What other projects are you working on?
Right now I’m working on some orchestral arrangements for Warren Haynes. We did the “Garcia Symphony,” which is all Grateful Dead tunes, and now we’re doing a retrospective of Warren’s work. It’ll be a show, and a recording for Blue Note, and some touring. I have a nice gig in September for Monterey Jazz Festival, with the west coast version of Millennial Territory Orchestra. And I’m about to go on the road with Little Feat. I love that they like to improvise! Most rock musicians are used to things being set, and that’s how they always do it. But with jazz, the whole idea is that we go with what we’re feeling right then, and that’s how we play it. There’s this incredible flow that happens. So Little Feat, they’ll get into one of their three-minute songs and in the middle of it there can be another ten minutes before that melody comes back in! It’s super fun for me.
I basically thought my rock and roll days were over when Levon died, and Lou Reed died. I hadn’t even realized what a big fan base Lou Reed had. I worked with him the last ten years of his life, on his last three or four records. I did tons of arrangements for him, and tons of shows. I played with the two coolest rock and roll guys ever, so who am I going to play with?
Hopefully, in the early summer, I’m going into the studio with a rotating cast of characters to record ten years of my arrangements. A lot of them only get played once, and I feel like I need to document this stuff. Someone came through with the financing, and now’s the time to do this.

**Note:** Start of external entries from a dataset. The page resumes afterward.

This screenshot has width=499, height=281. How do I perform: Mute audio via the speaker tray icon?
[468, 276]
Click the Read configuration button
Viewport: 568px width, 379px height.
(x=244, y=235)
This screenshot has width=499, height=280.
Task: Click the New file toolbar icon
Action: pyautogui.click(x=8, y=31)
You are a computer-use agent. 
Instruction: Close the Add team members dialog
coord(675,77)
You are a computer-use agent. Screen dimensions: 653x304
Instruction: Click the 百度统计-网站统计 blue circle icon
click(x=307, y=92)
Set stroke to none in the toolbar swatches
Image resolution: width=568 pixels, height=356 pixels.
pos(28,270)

Lately I’ve become aware of how little time we each have here. After Henry died, I realized how much music I’d written for him that never got recorded. So I’ll have to repurpose it with different musicians. I did the whole Bob Dylan concert at Town Hall, and I want to do something with those arrangements. I have so much, I can’t even tell you. Catherine Russell, Bettye LaVette, Lisa Fischer… even Coretta Scott King, when she sang Negro spirituals at Town Hall. It’s ambitious, but that’s the big thing I’m trying to do now.

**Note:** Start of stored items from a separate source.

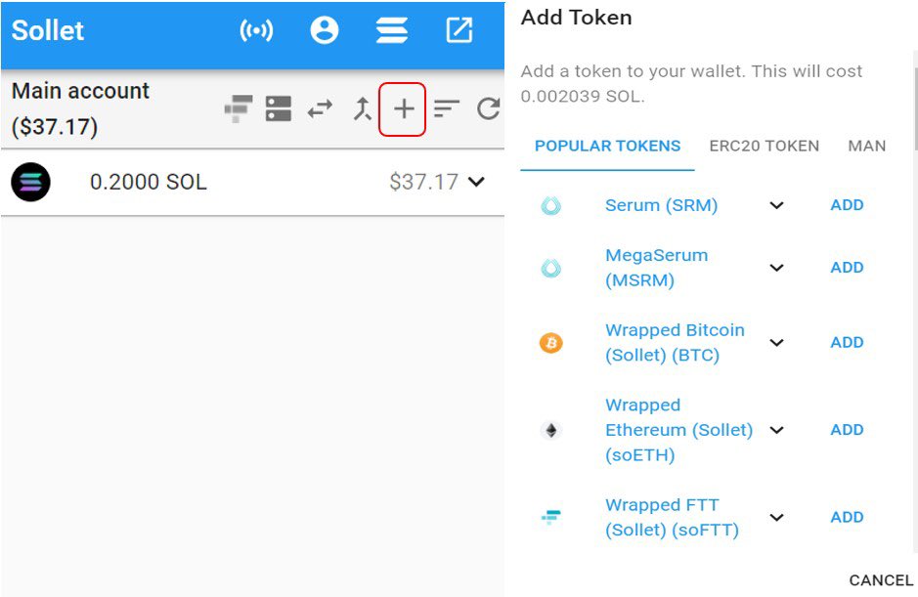This screenshot has width=918, height=597.
Task: Switch to the ERC20 TOKEN tab
Action: [764, 147]
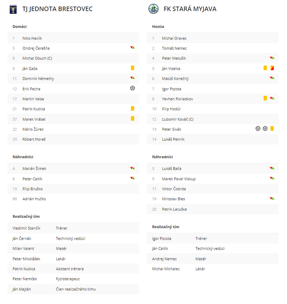Click Ľubomír Kováč (C) player name
Screen dimensions: 287x304
click(x=178, y=119)
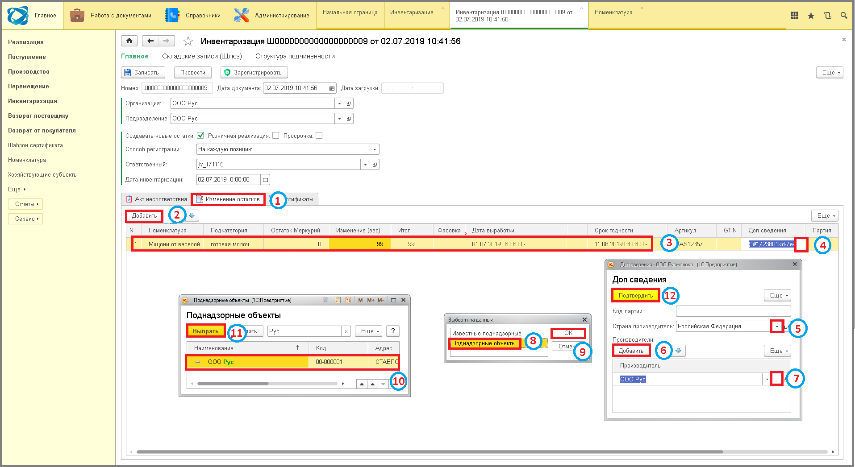
Task: Open Складские записи (Шлюз) section
Action: click(202, 56)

I’m not really focused on getting gigs in New York, because they don’t really pay any money unless you’re at a certain level. I’m more focused on living my life, and recording instead of hustling. So if people present me with things, I do them.
And you’re teaching?
I had to cancel this semester because of family stuff but yes, I’ve been at the New School, where they put together a large ensemble to play my arrangements. And I told them, “There are plenty of people who can teach Jazz Orthodoxy as I call it. I want to teach what I know, which comes from playing in front of audiences on the road for 40 years, doing music for the greatest musicians in the world for 40 years. I want to teach that–how all music is connected.” You obviously need to learn how to play your instrument, and know how the notes fit the chord. But it’s really about finding the connective tissue in all kinds of music, and finding the joy in it, and expressing that. It’s a real difference from teachers who say, “Here’s the notes that you’re going to play in this chord.” I’m not interested in teaching that.
I got to bring a bunch of musicians in to talk to the students, all kinds of people who’d found their own way in the field, from Billy Martin to Arturo O’Farrill to Jim Thirlwell to Skerik. Just to say there’s all these different ways to create your own reality in the music world. It’s about having the vision and the energy to see it through.
I have a lot of opportunities, and I’m at an interesting stage of life right now. I am officially an elder! Because what happens when all of your elders die?
You become the remaining elder.
That’s where I am now. I’ve had to accept that. I ask myself what it means. I musical-directed Henry Butler’s memorial, and Roswell Rudd’s memorial. Roswell was really important to me, as was Henry. I lost them, and Levon, Lou, Bernie Worrell. Those were my teachers, my guys. I made records with them, toured with them. So it’s my job to carry that spirit with me in everything I do.